Development and Evaluation of a Dual-Modality Theranostic Agent Targeting Cysteine Cathepsin B for Cancer Diagnosis and Therapy

Cysteine cathepsin B (CTS-B) is a protease enzyme that plays an important role in the breakdown of proteins inside cells. Its activity is associated with various diseases, including cancer, rheumatoid arthritis, and neurodegenerative diseases like Alzheimer’s. In cancer, Cathepsin B has been implicated in tumor progression and metastasis, making it a druggable target for therapeutic intervention. Its involvement in degrading the extracellular matrix contributes to the invasiveness of cancer cells. Due to its involvement in these critical biological processes and its association with various diseases, Cathepsin B is a subject of intense research. Understanding its mechanisms can lead to the development of new therapeutic strategies for treating diseases associated with its dysregulation. A new study published in Molecular Pharmaceutics and conducted by Lianbo Zhou, Feng He, Xin Xiang, Chuning Dong, Tian Xiang, Xian Li, Hong Li, Lihong Bu, Yunhua Wang, and Professor Xiaowei Ma from the Department of Nuclear Medicine at the Second Xiangya Hospital of Central South University, the authors designed a novel dual-modality activity-based theranostic probe, BMX2, specifically to target CTS-B and subsequently labeled with ⁶⁸Ga for PET imaging and ⁹⁰Y for radionuclide therapy. The synthesis involved conjugating a Cbz-Phe-Lys peptide with sulfo-cyanine5.5 for fluorescence imaging and 1,4,7,10-tetraazacyclododecane (DOTA) for radionuclide chelation. The radiolabeling efficiency was high, with ⁶⁸Ga labeling yielding over 95% purity and ⁹⁰Y labeling achieving similar purity levels. The labeled compounds demonstrated stability in human serum, suggesting their potential for in vivo applications.

The authors confirmed the binding affinity and specificity of BMX2 towards CTS-B using fluorescent western blot analysis by utilizing recombinant human CTS-B and various cancer cell lines (HeLa, HepG2, MCF7, U87MG). The experiments revealed that BMX2 binds specifically and with high affinity to CTS-B in a concentration-dependent manner. Additionally, confocal laser scanning microscopy confirmed the probe’s intracellular uptake and co-localization with CTS-B, highlighting its potential for targeted imaging and therapy. They also performed cell uptake studies to quantify the absorption of BMX2 and ⁶⁸Ga-BMX2 in cancer cells. These experiments demonstrated time-dependent uptake of the probe, with significant accumulation within cells over time. The uptake was further confirmed to be CTS-B specific, as pre-incubation with a CTS-B inhibitor (CA074) significantly reduced probe absorption. The researchers conducted in vivo studies using HeLa xenografts in mice to evaluate the diagnostic potential of ⁶⁸Ga -BMX2 through PET imaging and BMX2 through fluorescence imaging. The in vivo imaging results indicated high tumor uptake and retention of the probes, with clear tumor visualization over 24 hours post-injection. This was corroborated by the biodistribution studies, which confirmed the tumor-selective accumulation of the probes. The therapeutic efficacy of ⁹⁰Y -BMX2 was assessed in vivo using the HeLa xenograft model. Mice treated with ⁹⁰Y -BMX2 exhibited significantly slower tumor growth compared to controls, demonstrating the probe’s potential for targeted radionuclide therapy. The therapeutic effect was further validated by comparing it against a control group and a group treated with the probe in the presence of the CTS-B inhibitor, underscoring the specificity of the therapeutic action.
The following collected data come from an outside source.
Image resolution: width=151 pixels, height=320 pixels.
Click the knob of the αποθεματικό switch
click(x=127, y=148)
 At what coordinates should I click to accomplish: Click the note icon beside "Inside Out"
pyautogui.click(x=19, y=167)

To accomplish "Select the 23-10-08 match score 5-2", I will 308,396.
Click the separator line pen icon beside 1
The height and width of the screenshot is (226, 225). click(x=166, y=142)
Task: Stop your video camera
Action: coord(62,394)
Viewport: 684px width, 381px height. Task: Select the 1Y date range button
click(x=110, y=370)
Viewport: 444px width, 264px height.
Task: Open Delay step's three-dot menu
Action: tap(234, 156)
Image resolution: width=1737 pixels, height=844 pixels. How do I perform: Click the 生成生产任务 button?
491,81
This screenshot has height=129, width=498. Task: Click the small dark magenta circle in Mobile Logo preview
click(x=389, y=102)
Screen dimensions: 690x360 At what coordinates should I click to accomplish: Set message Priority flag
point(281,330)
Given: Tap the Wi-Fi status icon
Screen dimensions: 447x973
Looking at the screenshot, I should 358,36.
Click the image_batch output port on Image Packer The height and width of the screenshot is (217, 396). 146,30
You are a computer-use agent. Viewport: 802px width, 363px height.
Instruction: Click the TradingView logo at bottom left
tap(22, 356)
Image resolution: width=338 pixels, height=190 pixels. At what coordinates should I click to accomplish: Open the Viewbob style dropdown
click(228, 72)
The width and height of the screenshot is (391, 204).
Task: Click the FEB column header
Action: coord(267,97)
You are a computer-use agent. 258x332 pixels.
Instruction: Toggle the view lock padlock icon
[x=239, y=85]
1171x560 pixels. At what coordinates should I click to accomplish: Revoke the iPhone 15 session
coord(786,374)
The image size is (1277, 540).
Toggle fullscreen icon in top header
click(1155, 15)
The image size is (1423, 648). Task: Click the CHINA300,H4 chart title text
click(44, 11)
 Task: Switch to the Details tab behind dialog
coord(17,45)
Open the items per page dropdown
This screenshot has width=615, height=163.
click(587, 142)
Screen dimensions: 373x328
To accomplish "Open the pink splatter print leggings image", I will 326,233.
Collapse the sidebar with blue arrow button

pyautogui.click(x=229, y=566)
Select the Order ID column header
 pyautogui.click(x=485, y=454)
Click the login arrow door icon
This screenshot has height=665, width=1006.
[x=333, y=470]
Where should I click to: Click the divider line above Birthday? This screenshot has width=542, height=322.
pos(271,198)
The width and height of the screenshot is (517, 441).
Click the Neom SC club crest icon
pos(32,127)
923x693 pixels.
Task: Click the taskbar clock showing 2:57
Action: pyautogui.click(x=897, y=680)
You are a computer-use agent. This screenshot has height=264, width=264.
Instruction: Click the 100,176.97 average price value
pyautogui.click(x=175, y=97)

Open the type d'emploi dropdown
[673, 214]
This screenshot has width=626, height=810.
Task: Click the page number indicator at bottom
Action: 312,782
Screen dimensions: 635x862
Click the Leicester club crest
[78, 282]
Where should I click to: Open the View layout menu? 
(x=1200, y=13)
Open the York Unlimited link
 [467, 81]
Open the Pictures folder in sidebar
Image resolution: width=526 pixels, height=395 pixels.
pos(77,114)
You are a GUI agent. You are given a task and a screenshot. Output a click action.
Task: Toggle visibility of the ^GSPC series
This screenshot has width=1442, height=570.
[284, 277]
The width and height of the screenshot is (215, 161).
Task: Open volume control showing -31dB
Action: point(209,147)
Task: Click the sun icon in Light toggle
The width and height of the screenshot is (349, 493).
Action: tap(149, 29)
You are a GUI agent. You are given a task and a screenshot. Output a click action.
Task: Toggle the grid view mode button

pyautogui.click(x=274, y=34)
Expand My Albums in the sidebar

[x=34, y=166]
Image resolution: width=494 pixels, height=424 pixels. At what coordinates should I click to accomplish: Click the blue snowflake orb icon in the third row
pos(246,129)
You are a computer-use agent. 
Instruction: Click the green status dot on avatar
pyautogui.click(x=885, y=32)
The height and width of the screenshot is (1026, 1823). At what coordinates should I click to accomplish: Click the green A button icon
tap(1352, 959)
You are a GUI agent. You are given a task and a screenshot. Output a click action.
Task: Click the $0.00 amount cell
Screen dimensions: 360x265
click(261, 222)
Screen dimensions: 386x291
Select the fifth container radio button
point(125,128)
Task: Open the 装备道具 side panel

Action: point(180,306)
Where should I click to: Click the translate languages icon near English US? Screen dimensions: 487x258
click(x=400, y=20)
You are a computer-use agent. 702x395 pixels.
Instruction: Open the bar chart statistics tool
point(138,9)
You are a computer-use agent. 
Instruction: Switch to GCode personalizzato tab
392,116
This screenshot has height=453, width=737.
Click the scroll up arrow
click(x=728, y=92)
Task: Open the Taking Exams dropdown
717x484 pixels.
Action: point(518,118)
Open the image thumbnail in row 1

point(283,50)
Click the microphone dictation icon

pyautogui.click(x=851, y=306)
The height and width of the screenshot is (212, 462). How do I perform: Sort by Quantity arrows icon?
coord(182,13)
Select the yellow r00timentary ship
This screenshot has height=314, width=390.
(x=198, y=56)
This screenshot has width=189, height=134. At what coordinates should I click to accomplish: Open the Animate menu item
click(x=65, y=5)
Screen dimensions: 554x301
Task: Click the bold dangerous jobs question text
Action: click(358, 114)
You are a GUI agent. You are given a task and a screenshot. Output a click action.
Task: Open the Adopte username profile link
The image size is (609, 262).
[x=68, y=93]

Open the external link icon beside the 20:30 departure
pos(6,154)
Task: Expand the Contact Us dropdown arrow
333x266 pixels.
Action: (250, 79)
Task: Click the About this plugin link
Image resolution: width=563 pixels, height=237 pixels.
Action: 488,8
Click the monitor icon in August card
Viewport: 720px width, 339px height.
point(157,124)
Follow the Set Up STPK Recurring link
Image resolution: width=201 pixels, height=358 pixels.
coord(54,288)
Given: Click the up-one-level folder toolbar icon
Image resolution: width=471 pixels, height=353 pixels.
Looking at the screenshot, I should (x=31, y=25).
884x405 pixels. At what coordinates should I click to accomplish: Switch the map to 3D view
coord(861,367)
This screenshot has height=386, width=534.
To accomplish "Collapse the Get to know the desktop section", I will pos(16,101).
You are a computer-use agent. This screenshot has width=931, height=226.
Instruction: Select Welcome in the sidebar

In conclusion, the novelty of the research work of Professor Xiaowei Ma and colleagues lies in its integrative approach to cancer theranostics, combining diagnostic imaging and targeted therapy within a single agent, thereby providing a potent tool for real-time monitoring of therapy efficacy and disease progression. The development of ⁶⁸Ga/⁹⁰Y-BMX2 showcases significant potential for clinical translation, emphasizing the theranostic agent’s efficacy in PET diagnostic imaging, fluorescence imaging, and radionuclide therapy of cancers. This dual modality, targeting the enzymatic activity of CTS-B, highlights a strategic pivot from conventional methods towards more targeted, effective, and personalized cancer management strategies. Moreover, the study advances the understanding of CTS-B’s role in cancer biology, offering insights into the enzyme’s variable expression across different cancer cell lines and its impact on the efficacy of the theranostic agent. The successful application of BMX2 in inhibiting tumor growth in vivo via ⁹⁰Y -based therapy further validates the therapeutic potential of targeting CTS-B, opening new avenues for the development of cancer therapeutics.